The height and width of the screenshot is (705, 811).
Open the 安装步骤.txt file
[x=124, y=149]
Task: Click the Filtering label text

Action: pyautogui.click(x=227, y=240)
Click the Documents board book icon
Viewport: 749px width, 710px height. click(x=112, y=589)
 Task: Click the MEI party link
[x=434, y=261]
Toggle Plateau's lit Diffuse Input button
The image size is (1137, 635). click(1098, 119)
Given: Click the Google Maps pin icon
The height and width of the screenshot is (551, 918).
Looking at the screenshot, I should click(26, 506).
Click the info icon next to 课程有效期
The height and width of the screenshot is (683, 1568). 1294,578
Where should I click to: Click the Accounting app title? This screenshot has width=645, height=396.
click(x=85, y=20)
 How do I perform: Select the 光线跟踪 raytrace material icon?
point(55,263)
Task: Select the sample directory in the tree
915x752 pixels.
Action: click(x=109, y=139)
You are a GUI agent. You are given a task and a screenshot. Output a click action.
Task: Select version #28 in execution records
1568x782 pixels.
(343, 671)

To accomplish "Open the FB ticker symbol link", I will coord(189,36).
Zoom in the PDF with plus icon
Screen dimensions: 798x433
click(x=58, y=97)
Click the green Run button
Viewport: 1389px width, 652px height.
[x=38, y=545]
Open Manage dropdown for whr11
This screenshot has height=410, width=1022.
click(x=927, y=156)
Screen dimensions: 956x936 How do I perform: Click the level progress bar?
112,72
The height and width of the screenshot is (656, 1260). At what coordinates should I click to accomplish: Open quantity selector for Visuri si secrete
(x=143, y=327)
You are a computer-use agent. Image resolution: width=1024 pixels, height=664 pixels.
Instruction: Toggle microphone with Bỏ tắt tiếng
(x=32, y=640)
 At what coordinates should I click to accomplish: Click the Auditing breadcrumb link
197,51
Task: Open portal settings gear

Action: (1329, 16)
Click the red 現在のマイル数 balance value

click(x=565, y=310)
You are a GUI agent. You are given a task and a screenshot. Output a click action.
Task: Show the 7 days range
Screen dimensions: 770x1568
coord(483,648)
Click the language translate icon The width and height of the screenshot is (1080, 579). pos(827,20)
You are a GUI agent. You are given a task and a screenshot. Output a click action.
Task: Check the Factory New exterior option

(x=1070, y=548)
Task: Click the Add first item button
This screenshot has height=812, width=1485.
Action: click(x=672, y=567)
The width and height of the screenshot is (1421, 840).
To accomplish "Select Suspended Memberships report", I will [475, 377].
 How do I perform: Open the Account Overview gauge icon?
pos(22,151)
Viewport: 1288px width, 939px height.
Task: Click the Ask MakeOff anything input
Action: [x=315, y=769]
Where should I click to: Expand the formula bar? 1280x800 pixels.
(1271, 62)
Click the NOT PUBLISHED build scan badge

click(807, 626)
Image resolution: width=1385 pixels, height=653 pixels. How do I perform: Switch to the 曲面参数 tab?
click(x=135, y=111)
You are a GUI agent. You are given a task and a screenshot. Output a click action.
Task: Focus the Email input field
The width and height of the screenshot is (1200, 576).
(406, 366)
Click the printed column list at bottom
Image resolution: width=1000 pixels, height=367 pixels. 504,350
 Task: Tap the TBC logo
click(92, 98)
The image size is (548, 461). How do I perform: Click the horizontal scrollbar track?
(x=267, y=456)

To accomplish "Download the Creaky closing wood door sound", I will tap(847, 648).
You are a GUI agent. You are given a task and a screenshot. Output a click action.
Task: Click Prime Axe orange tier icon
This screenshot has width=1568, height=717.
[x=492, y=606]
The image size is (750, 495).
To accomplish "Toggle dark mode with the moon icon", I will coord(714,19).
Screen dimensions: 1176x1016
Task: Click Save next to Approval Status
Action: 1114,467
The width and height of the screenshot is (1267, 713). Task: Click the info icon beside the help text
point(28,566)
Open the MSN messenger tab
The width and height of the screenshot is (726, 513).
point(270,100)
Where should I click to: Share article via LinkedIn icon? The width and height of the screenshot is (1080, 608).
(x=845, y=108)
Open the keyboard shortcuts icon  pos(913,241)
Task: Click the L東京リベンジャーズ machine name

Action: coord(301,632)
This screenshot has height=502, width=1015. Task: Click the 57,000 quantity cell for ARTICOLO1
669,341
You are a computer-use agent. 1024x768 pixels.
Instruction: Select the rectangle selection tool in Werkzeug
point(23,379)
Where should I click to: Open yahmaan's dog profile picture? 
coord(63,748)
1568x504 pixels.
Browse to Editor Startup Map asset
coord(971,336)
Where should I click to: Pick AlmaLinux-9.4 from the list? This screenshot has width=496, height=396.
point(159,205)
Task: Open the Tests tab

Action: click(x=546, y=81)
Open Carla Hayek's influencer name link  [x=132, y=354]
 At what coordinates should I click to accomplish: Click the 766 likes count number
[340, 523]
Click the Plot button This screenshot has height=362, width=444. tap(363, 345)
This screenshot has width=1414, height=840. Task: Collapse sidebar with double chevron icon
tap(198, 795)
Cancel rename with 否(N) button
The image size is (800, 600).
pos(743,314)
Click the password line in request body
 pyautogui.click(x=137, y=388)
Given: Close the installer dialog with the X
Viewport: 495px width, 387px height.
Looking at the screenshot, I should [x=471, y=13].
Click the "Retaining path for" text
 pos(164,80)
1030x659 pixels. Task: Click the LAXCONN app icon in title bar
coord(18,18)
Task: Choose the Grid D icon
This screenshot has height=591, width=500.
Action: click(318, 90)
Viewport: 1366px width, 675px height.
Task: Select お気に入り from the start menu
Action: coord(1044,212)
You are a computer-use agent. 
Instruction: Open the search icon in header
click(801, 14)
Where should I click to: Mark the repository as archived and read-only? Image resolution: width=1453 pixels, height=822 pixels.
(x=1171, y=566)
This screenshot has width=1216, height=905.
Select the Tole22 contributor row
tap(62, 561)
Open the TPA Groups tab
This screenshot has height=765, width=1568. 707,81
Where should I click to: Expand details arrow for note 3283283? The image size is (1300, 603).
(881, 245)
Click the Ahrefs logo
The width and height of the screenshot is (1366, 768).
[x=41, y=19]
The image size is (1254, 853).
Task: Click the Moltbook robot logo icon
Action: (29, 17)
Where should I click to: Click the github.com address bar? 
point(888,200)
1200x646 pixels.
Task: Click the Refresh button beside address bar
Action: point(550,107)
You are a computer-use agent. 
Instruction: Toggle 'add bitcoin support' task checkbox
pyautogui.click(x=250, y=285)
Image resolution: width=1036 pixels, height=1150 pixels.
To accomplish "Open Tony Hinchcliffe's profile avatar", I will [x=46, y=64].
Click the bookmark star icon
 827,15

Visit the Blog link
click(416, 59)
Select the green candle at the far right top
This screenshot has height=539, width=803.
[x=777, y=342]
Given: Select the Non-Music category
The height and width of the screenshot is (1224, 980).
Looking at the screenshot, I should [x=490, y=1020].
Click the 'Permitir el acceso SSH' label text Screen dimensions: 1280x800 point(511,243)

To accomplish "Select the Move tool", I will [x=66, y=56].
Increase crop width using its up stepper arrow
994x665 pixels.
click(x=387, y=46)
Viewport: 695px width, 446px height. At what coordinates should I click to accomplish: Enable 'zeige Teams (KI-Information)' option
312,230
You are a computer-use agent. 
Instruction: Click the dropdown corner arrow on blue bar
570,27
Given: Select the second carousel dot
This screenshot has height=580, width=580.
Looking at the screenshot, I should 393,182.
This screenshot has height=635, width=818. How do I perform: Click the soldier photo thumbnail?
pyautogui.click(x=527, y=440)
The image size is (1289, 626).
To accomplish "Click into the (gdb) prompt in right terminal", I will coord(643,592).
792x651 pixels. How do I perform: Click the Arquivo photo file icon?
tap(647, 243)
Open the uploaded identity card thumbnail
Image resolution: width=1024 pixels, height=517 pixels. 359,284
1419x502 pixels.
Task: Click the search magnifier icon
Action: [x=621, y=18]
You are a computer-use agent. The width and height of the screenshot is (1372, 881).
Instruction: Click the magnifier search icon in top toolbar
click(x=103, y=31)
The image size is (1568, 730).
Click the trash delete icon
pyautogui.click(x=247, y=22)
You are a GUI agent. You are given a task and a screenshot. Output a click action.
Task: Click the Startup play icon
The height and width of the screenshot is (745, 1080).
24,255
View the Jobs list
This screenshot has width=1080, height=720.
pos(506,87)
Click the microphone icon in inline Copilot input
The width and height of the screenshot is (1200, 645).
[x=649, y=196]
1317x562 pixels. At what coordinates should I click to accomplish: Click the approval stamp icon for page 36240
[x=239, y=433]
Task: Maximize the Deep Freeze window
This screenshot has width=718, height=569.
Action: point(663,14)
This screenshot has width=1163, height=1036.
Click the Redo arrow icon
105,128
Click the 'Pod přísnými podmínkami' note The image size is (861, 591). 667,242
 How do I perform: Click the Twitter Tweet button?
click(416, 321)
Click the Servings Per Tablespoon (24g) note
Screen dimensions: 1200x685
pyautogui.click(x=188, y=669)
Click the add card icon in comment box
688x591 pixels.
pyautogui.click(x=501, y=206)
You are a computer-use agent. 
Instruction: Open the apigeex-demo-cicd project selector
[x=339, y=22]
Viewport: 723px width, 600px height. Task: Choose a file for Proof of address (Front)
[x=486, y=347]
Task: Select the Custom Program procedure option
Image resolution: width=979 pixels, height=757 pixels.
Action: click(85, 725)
◆ ◆ ◆
Directions
Only lines of the data holding the word "right" go in the answer. Please copy each of them.

Exercise response
Select the green candle at the far right top
To accomplish "Click into the (gdb) prompt in right terminal", I will coord(643,592).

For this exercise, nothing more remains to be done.